Questa affermazione è fuorviante. I controlli di “privacy” di Facebook consentono agli utenti di controllare la misura in cui i loro dati sono visibili ai loro amici e ad altri utenti di Facebook. Anche se l’utente sceglie di non condividere i dati pubblicamente o con gli amici, tuttavia, Facebook continuerà a raccogliere e utilizzare i dati per i propri scopi. Gli utenti devono concedere a questi diritti generali di Facebook l’utilizzo dei propri dati come condizione di “prendere o lasciare”. Facebook offre scelte limitate di “controllo degli annunci”, ma queste scelte limitano solo la raccolta di dati e la pubblicità su altri siti Web e app. Le scelte di opt-out del controllo degli annunci non limitano la capacità di Facebook di utilizzare i dati dalla propria piattaforma per fornire pubblicità mirata su Facebook. Pertanto, l’unico modo per un utente di evitare che Facebook raccolga e utilizzi i propri dati è di eliminarlo completamente, il che vanifica l’intero scopo dell’utilizzo di Facebook.

4. Gli utenti di Facebook possono disattivare la pubblicità mirata? Zuckerberg ha dichiarato che “chiunque può attivare e disattivare la raccolta di dati per gli annunci, indipendentemente dal fatto che utilizzino i nostri servizi o meno”.

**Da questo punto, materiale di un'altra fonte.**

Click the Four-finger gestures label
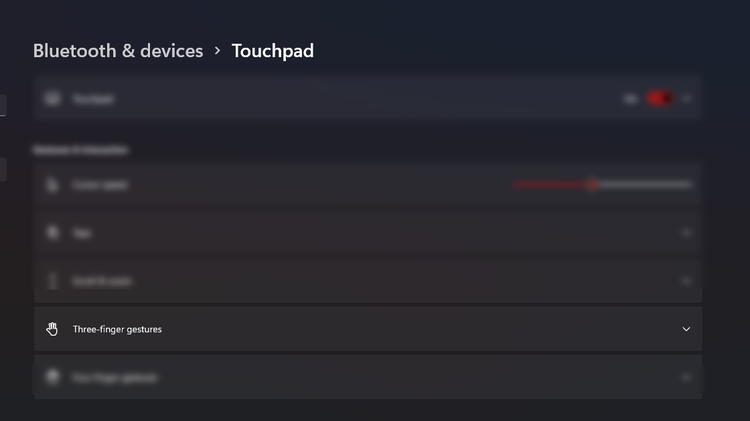The height and width of the screenshot is (421, 750). point(115,378)
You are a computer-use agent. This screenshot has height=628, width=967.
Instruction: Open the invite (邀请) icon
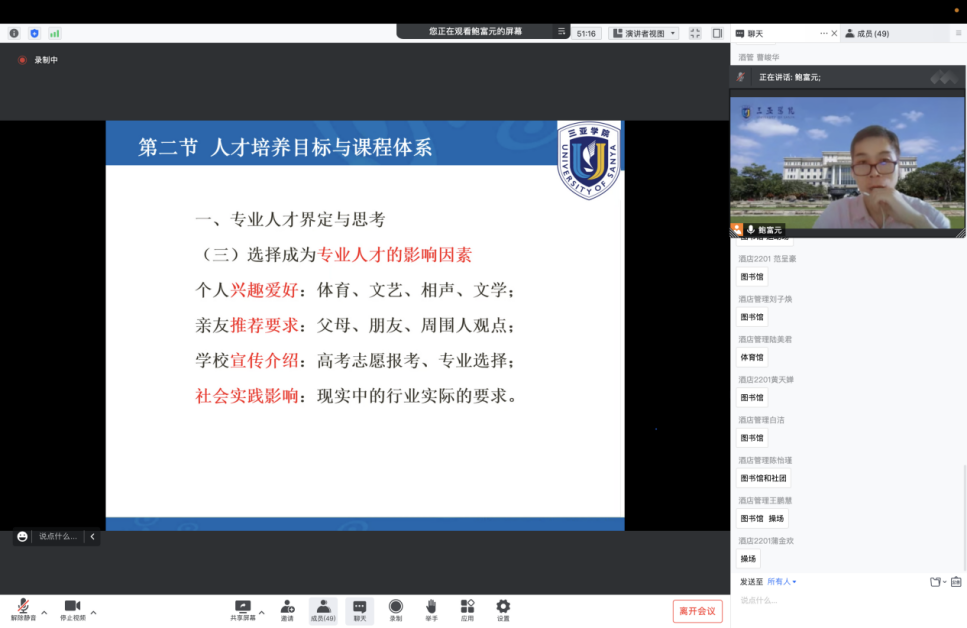click(x=287, y=609)
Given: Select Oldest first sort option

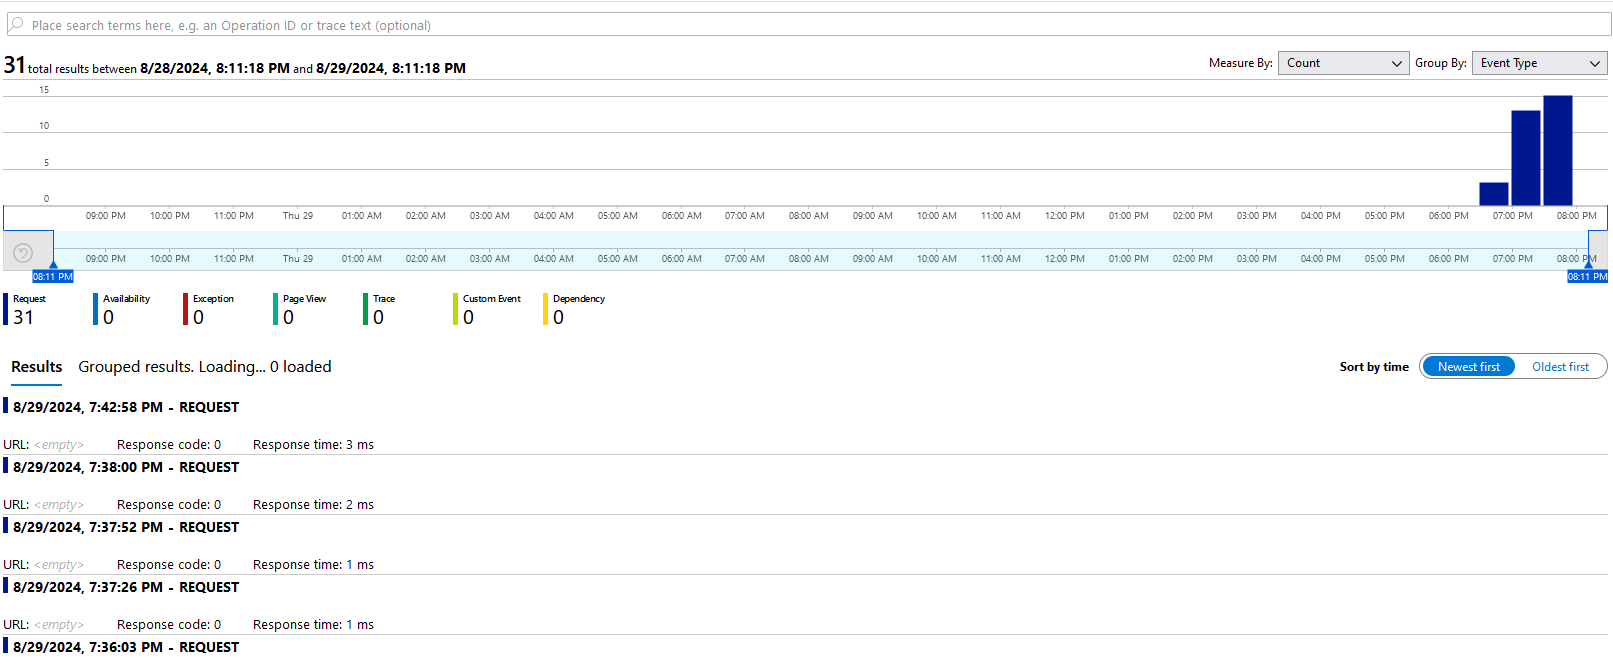Looking at the screenshot, I should pyautogui.click(x=1559, y=367).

Questa affermazione è falsa. Come spiegato sopra, Facebook non offre ai propri utenti alcuna possibilità di utilizzare i dati dei servizi di Facebook per indirizzare la propria piattaforma pubblicitaria. Le uniche scelte offerte agli utenti di Facebook sono l’esclusione dalla pubblicità mirata basata su informazioni di altri siti Web e app o pubblicità mirata che viene mostrata su altri siti Web e app. Inoltre, non è chiaro in che modo gli utenti non di Facebook possono rinunciare a tale tracciamento a meno che non aprano un account Facebook. Il post di Facebook conferma che traccia gli utenti quando non sono su Facebook, ma non fornisce alcuna spiegazione su come un non-utente può scegliere di non utilizzare questi dati per la pubblicità mirata.

5. Facebook è monopolio? Zuckerberg ha dichiarato che Facebook affronta la competizione perché i consumatori medi utilizzano 8 app diverse per comunicare e rimanere in contatto.

Falso. Facebook non deve affrontare una concorrenza significativa da qualsiasi concorrente diretto. Facebook è utilizzato dal 79% degli utenti Internet degli Stati Uniti e genera quasi l’80% del traffico sociale mobile. Inoltre, Facebook possiede 3 delle 8 app più popolari solo negli Stati Uniti (Facebook è il più popolare e FB Messenger e Instagram sono tra i primi 8).

Al termine dell’audizione al Parlamento rimane senza risposta la domanda di Verhofstadt: Dovrà lei scegliere se passare alla storia come una persona che ha migliorato il nostro mondo, oppure un genio che ha creato un mostro digitale che ha distrutto le nostre democrazie e le nostre società.